● **What to work on**:
Transcribe the relationship advice thread verbatim from "How do you get" to "to call it.".

● **Document segment**:

◇ ◇ ◇ ◇ ◇ ◇ ◇

How do you get over the feeling that you are still wasting your time staying with them when you know it is not going to be forever?

Granted it's all experience, spending time with someone you love at this point in time, etc. but what if that nagging feeling still continues to play on your mind?

2006-08-31 09:14:51 · 24 answers · asked by ? 3 in Family & Relationships Singles & Dating

I'm not wasting his time; he knows my feelings on this – although he does feel that I am the one for him. I want to be with him for the rest of my life, just not sure I want to be with him like a wife or life partner….whatever you want to call it.

I don't WANT to find the one; I'm far too young!!
If I left him then it would be the exact same situation with the next person.

2006-08-31 09:24:08 · update #1

I feel I have to say this again...

2006-08-31 09:35:23 · update #2

I feel I have to say this again...

I DON'T WANT TO FIND THE ONE!!!

God, how many people honestly find 'the one' the moment they are born, never dating anyone else, never dating anyone else, just instantly staying with one person for the whole of their life, never growing through relationships....we don't work that way...that is not the reality of it.

2006-08-31 09:37:45 · update #3

24 answers

In this situation I would say take some time apart to really think about what you want and how you feel when they are gone from your life. If you still feel that they are not the one then I would say it's probably best to both let go and move on. Perhaps you are missing out on alot of great guys that could be "the one" just because you feel bad about not staying with this one.

◇ ◇ ◇ ◇ ◇ ◇ ◇

● **Supplied information**:
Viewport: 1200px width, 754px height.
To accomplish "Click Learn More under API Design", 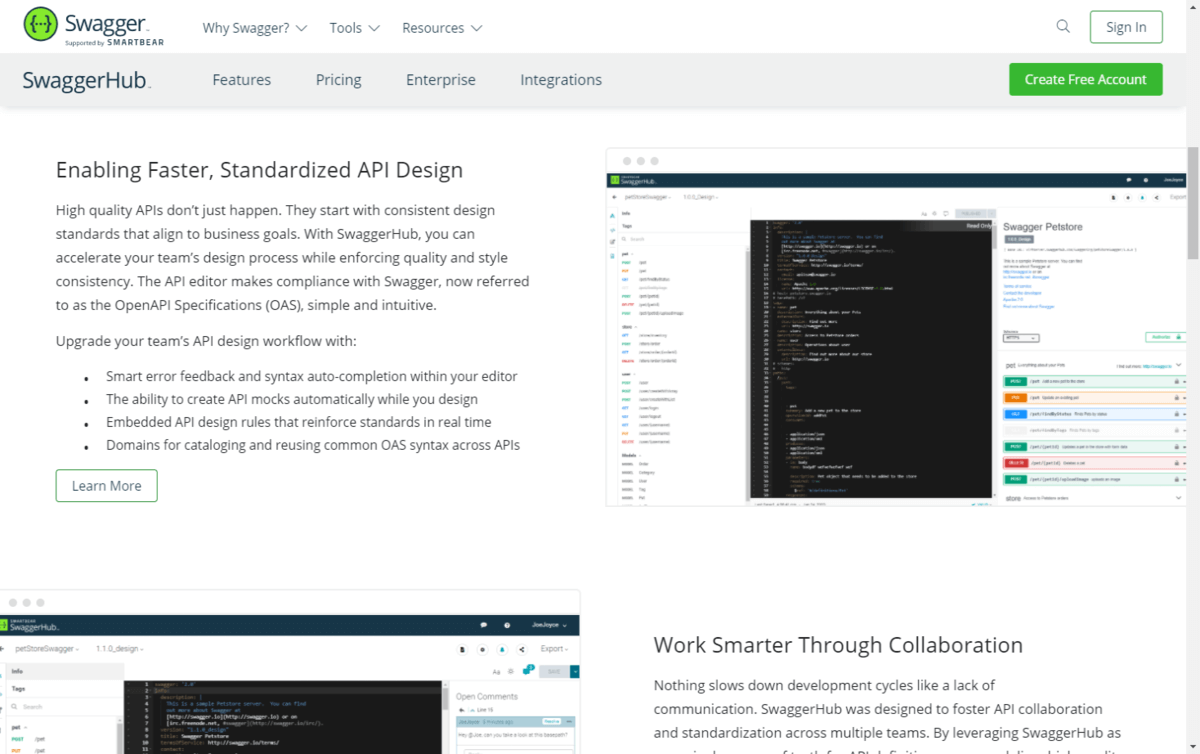I will point(106,486).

◇ ◇ ◇ ◇ ◇ ◇ ◇

● **Task solution**:
How do you get over the feeling that you are still wasting your time staying with them when you know it is not going to be forever?

Granted it's all experience, spending time with someone you love at this point in time, etc. but what if that nagging feeling still continues to play on your mind?

2006-08-31 09:14:51 · 24 answers · asked by ? 3 in Family & Relationships Singles & Dating

I'm not wasting his time; he knows my feelings on this – although he does feel that I am the one for him. I want to be with him for the rest of my life, just not sure I want to be with him like a wife or life partner….whatever you want to call it.